Steel PCI-E connectors
The presence of reinforced
steel PCI-E connectors on the "motherboard".
Such connectors are found mainly in gaming (see "In the direction") and other advanced varieties of motherboards, designed to use powerful graphics adapters. Steel slots are usually made PCI-E 16x, just designed for such video cards; in addition to the slot itself, its attachment to the board also has a reinforced design.
This feature offers two key advantages over traditional plastic connectors. Firstly, it allows you to install even large and heavy video cards as reliably as possible, without the risk of damaging the slot or board. Secondly, the metal connector plays the role of a protective screen and reduces the likelihood of interference; this is especially useful when using multiple video cards installed side by side.
USB 2.0
The number of USB 2.0 connectors provided on the motherboard.
USB connectors (all versions) are used to connect to the "motherboard" USB ports located on the front panel of the case. With a special cable, such a port is connected to the connector, while one connector, usually, works with only one port. In other words, the number of connectors on the motherboard corresponds to the maximum number of front USB connectors that can be used with it.

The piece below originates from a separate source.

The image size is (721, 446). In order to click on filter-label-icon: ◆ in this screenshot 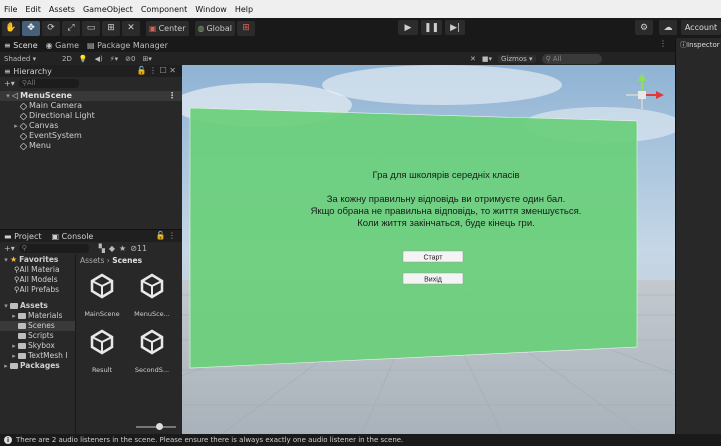, I will do `click(112, 248)`.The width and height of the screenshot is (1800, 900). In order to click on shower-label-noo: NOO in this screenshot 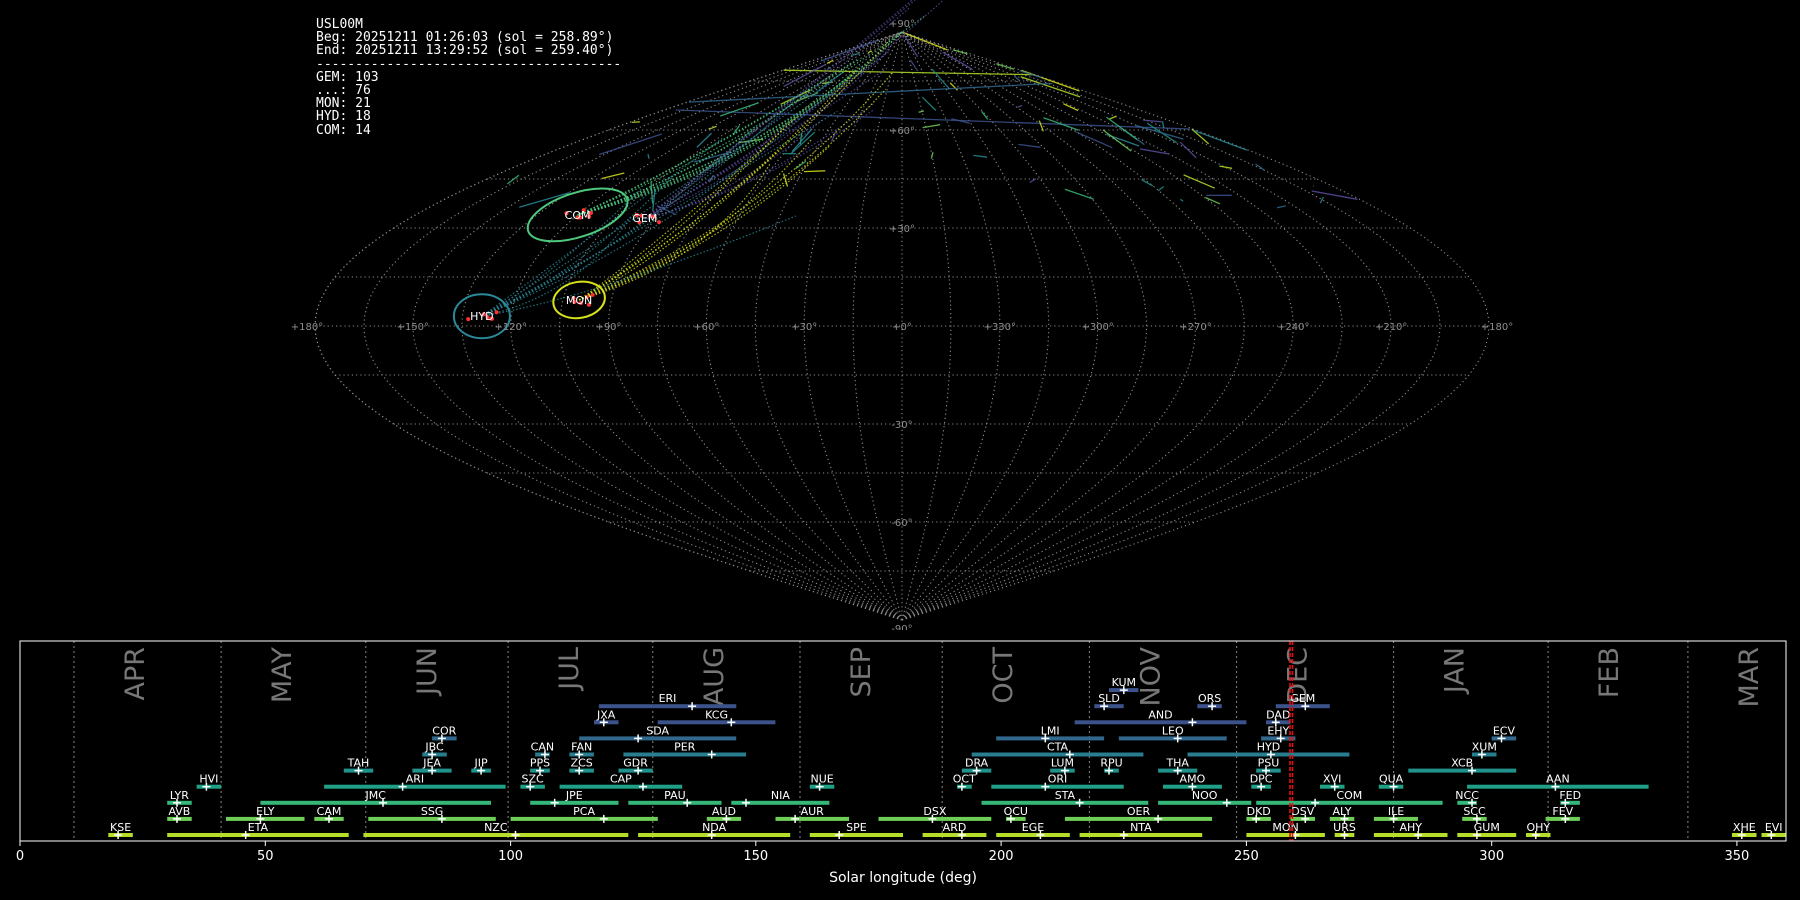, I will do `click(1205, 796)`.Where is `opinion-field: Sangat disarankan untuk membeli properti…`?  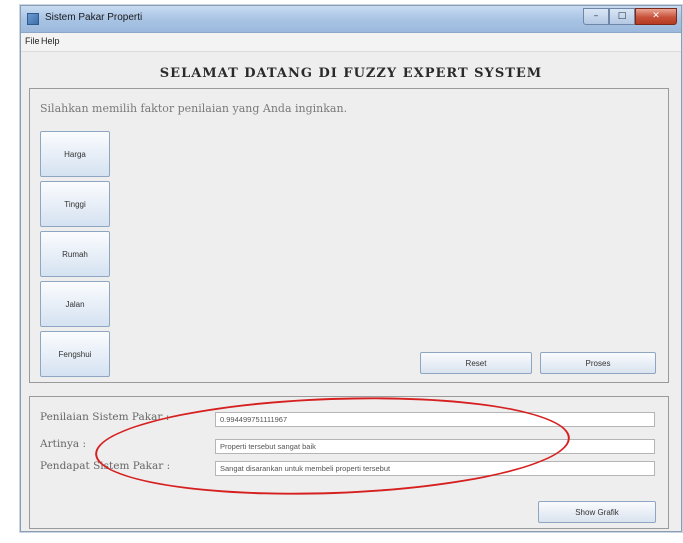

Specifically, USB 2.0 is the oldest version widely used nowadays. It provides data transfer rates up to 480 Mbps, is considered obsolete and is gradually being replaced by more advanced standards, primarily USB 3.2 gen1 (formerly USB 3.0). Nevertheless, a lot of peripherals are still being produced under the USB 2.0 connector: the capabilities of this interface are quite enough for most devices that do not require a high connection speed.
USB 3.2 gen1
The number
of USB 3.2 gen1 connectors provided on the motherboard.
USB connectors (all versions) are used to connect to the "motherboard" USB ports located on the outside of the case (usually on the front panel, less often on the top or side). With a special cable, such a port is connected to the connector, while one connector, usually, works with only one port. In other words, the number of connectors on the motherboard corresponds to the maximum number of case USB connectors that can be used with it. At the same time, we note that in this case we are talking about traditional USB A connectors; connectors for newer USB-C are mentioned separately in the specifications.
Specifically, USB 3.2 gen1 (formerly known as USB 3.1 gen1 and USB 3.0) provides transfer speeds of up to 4.8 Gbps and more power than the earlier USB 2.0 standard. At the same time, USB Power Delivery technology, which allows you to reach power up to 100 W, is usually not supported by this version of USB A connectors (although it can be implemented in USB-C connectors).